On Tuesday, March 16, the Federal Communications Commission (FCC) released "Connecting America: The National Broadband Plan," a plan mandated by Congress when it passed the American Reinvestment and Recovery Act. The following is a statement on the plan by Glenn English, CEO of the National Rural Electric Cooperative Association (NRECA).
"Rural electric cooperatives welcome the FCC’s plan to promote access to broadband in rural areas. Co-ops have taken the lead in deploying smart grid infrastructure and understand the benefits that high-speed communications can bring to their operations and the rural areas they serve.
"NRECA supports the goals of the FCC plan for universal broadband without reservation. As rural communities plan for the future and look for ways to remain sustainable in a world increasingly connected to and dependent on the Internet, widening access to broadband will be critical.
"NRECA strongly disagrees with certain recommendations to remove "barriers" to the deployment of broadband, however.
"In a radical break with long-standing law, the plan recommends that Congress revoke cooperatives’ exemption from the FCC’s pole-attachment jurisdiction. The plan offers no compelling reason to revoke this exemption. Congress has continually expressed a clear preference for state and local decision-making in this area – and this preference remains sound public policy.
"The plan recommends subjecting all utilities to more regulation and requiring pole attachment fees to be set at a low, uniform rate, which would result in raising electric rates for consumers who would bear the additional costs that come with such attachments.

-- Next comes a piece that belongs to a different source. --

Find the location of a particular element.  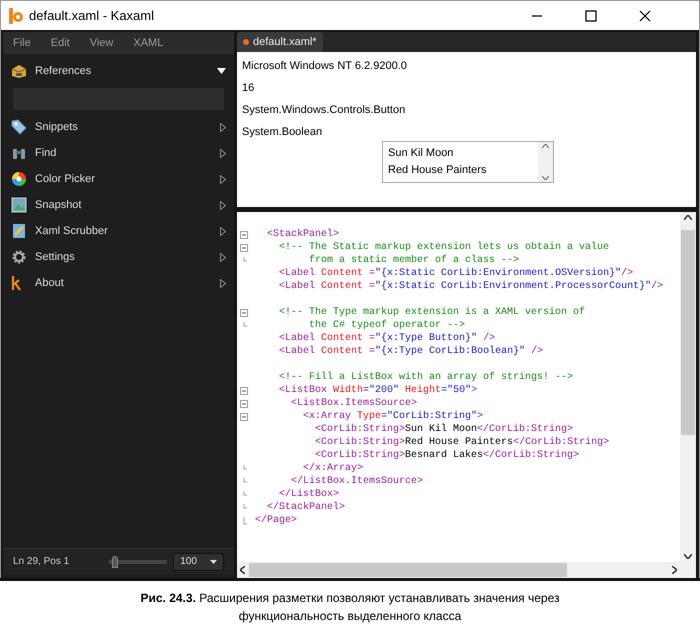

"This provision asks electric consumers to subsidize for-profit telecoms and cable companies, whether or not those consumers want broadband service. Further, the plan also offers no data suggesting that lowering these pole attachment fees would actually accelerate broadband build outs in difficult-to-serve rural communities. Even a generously subsidized attachment rate is unlikely to entice broadband providers to serve areas with too few consumers to generate profits.
"In short, the only guarantee provided by the pole-attachment policy is that shareholders of for-profit telecom and cable companies will be happy.
"In addition to unfair consumer subsidies, the recommendations that would give attachers faster access to poles could compromise both the safety and reliability of electric service in the very communities that the FCC is seeking to help.
"As stakeholders in rural communities across the country, electric cooperatives stand ready to help make universal access to high-speed internet service a reality, but we believe the plan for achieving this goal must balance cost, safety and reliability for electric consumers."